## TASK GOAL
Beginning at the line containing "Task: Click the green plus add-position icon", repeat each line below exactly up to and including the line containing "This screenshot has height=537, width=1064.". Do not repeat the pictures.
─── DATA UNDER STUDY
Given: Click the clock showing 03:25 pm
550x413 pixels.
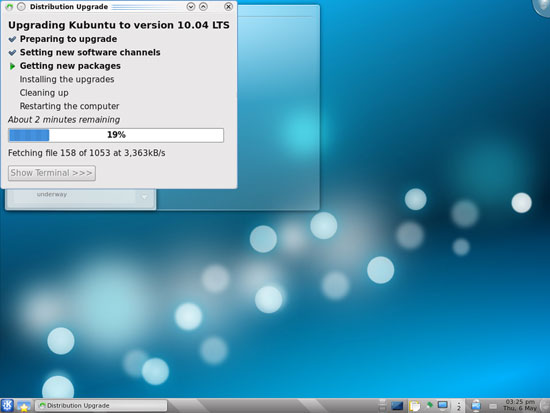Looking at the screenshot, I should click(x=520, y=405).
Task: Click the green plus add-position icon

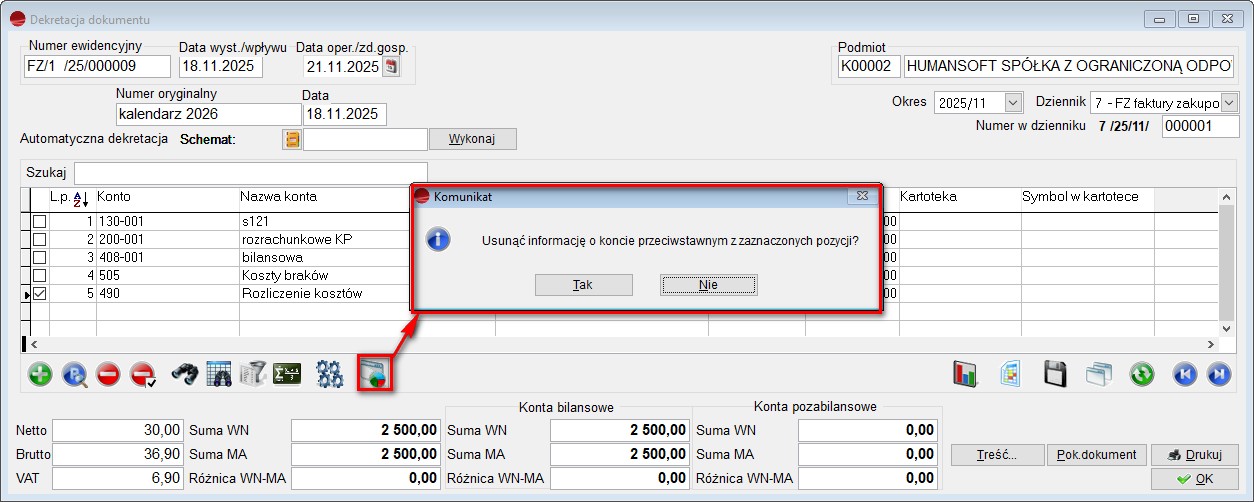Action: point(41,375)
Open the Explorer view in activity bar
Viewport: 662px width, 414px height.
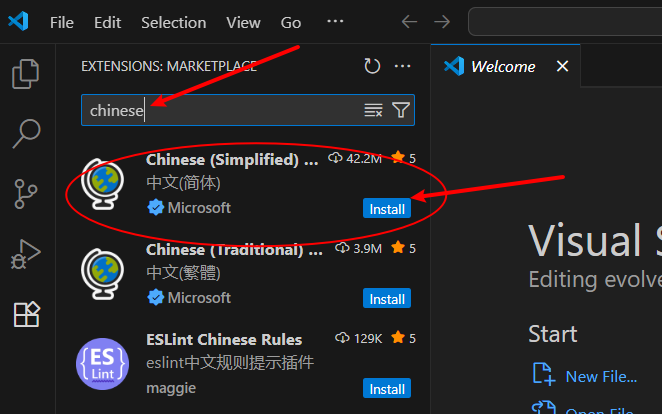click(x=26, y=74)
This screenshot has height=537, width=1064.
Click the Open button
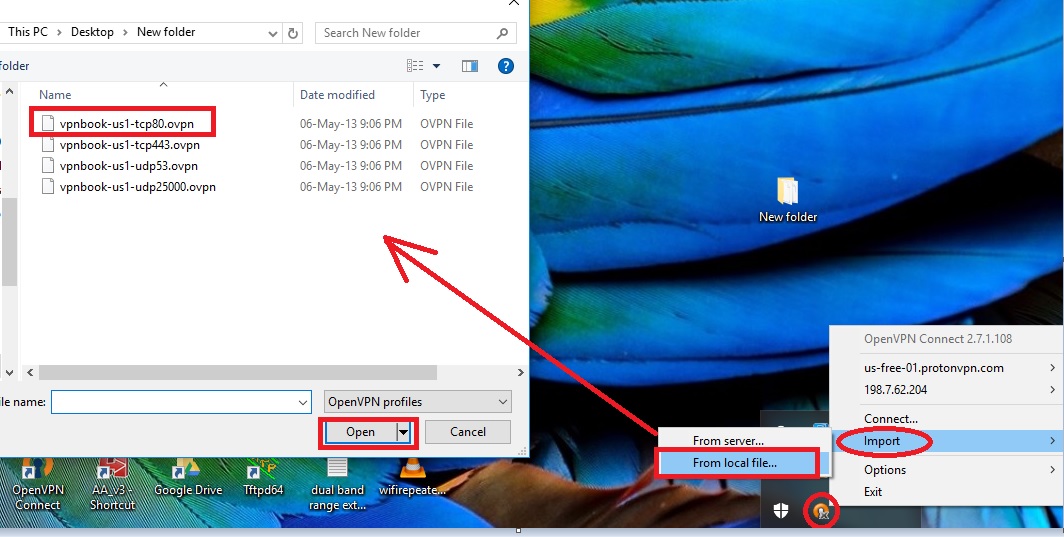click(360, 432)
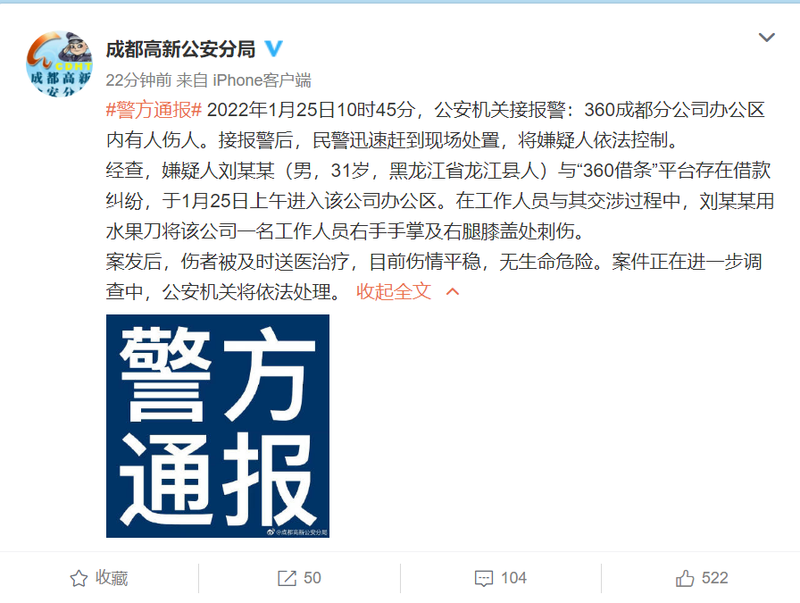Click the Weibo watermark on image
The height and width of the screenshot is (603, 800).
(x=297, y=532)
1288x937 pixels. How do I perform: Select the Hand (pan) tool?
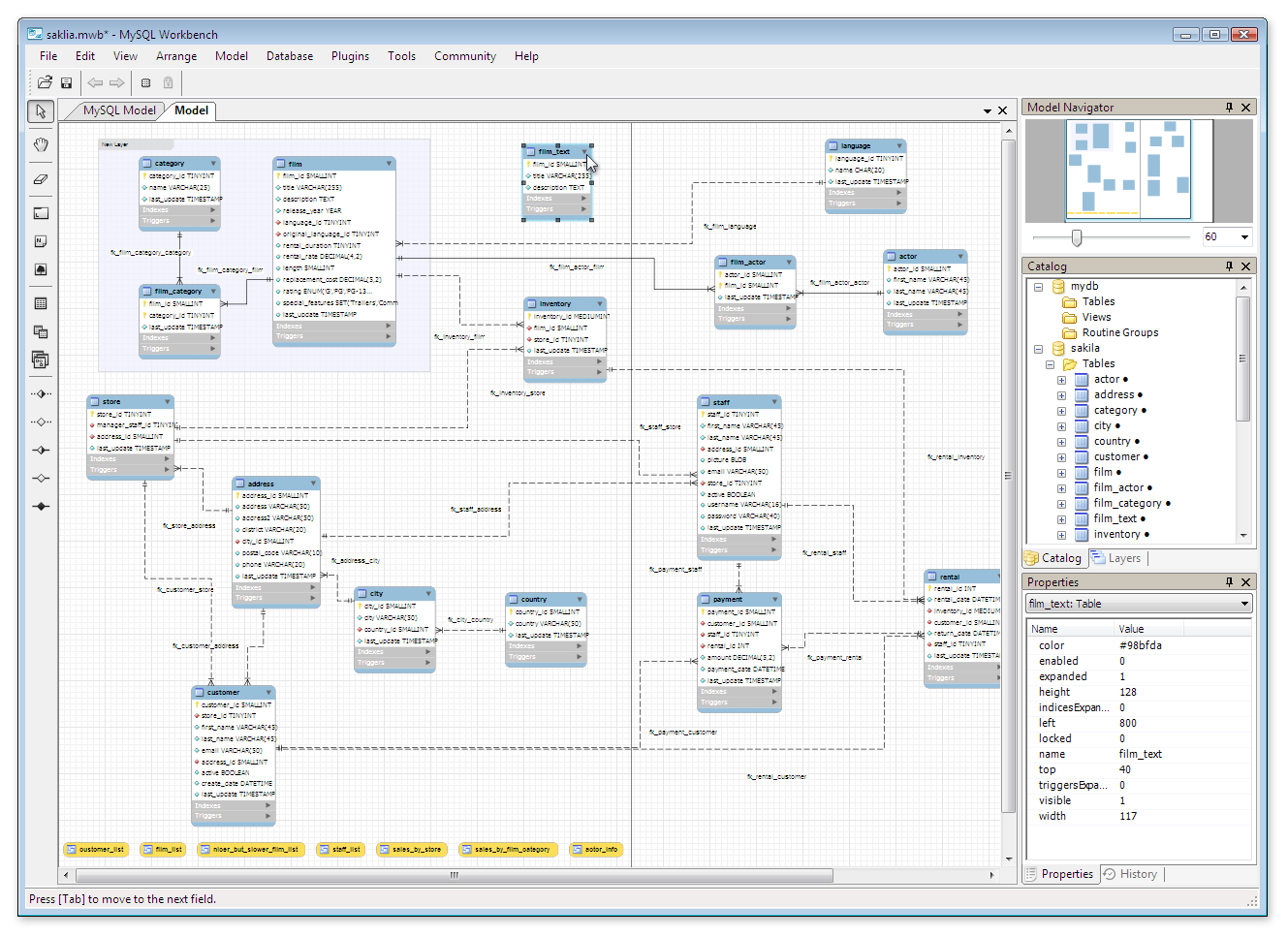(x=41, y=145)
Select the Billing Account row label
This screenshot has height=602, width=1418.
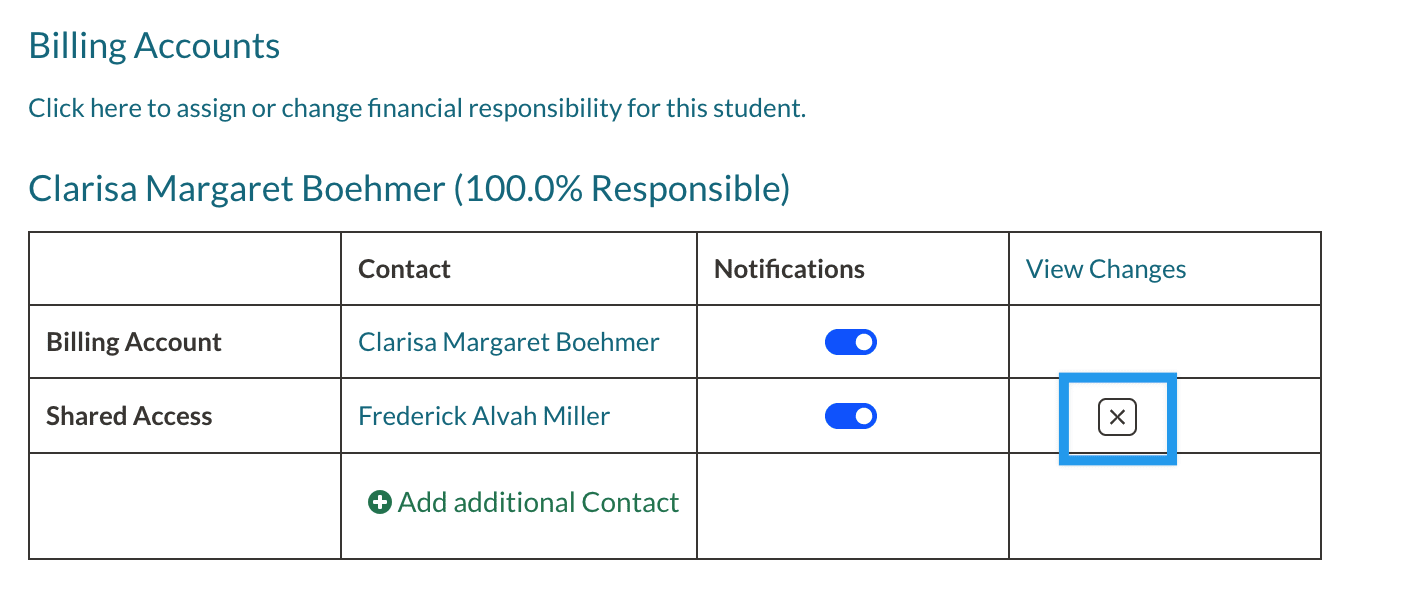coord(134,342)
──────
─── DATA UNDER STUDY
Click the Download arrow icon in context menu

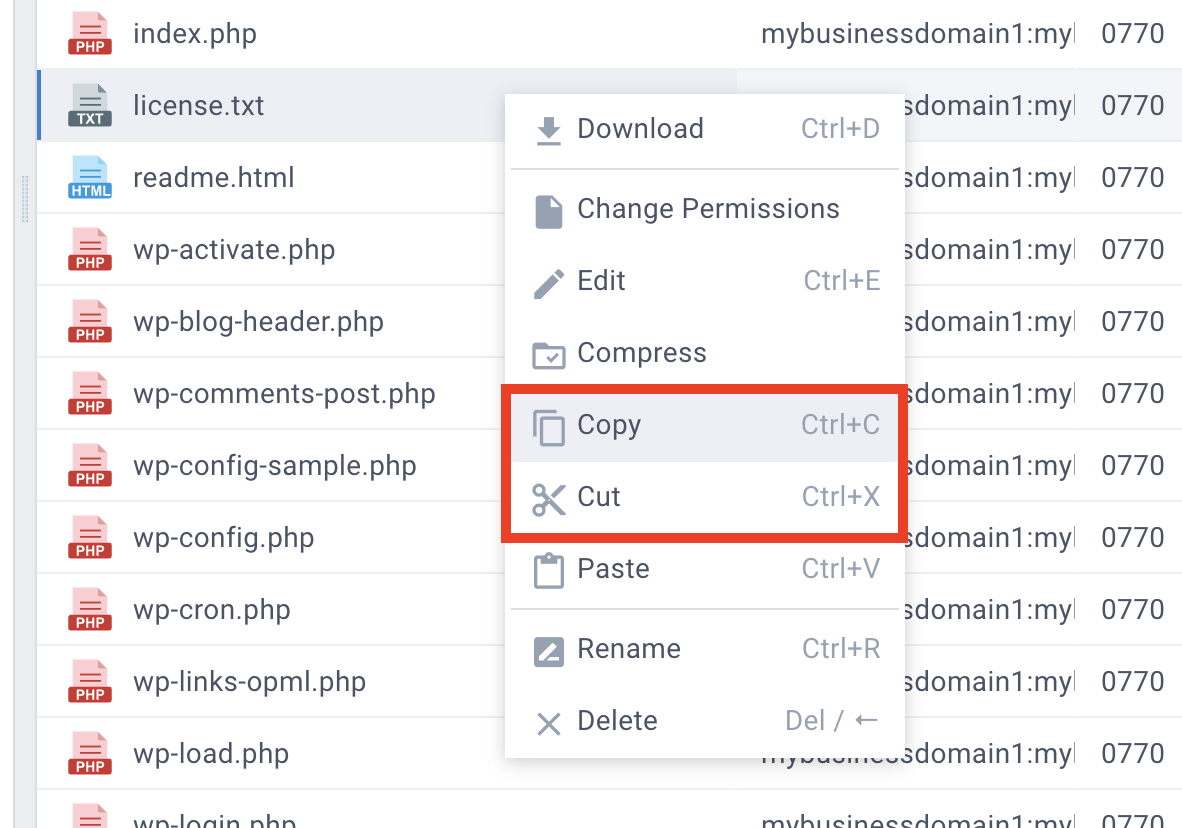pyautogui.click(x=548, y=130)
──────
## SOLUTION TO THE PROBLEM
Task: Click the green plus add-position icon

Action: point(41,375)
Open the Explorer view in activity bar
Viewport: 662px width, 414px height.
click(x=26, y=74)
This screenshot has height=537, width=1064.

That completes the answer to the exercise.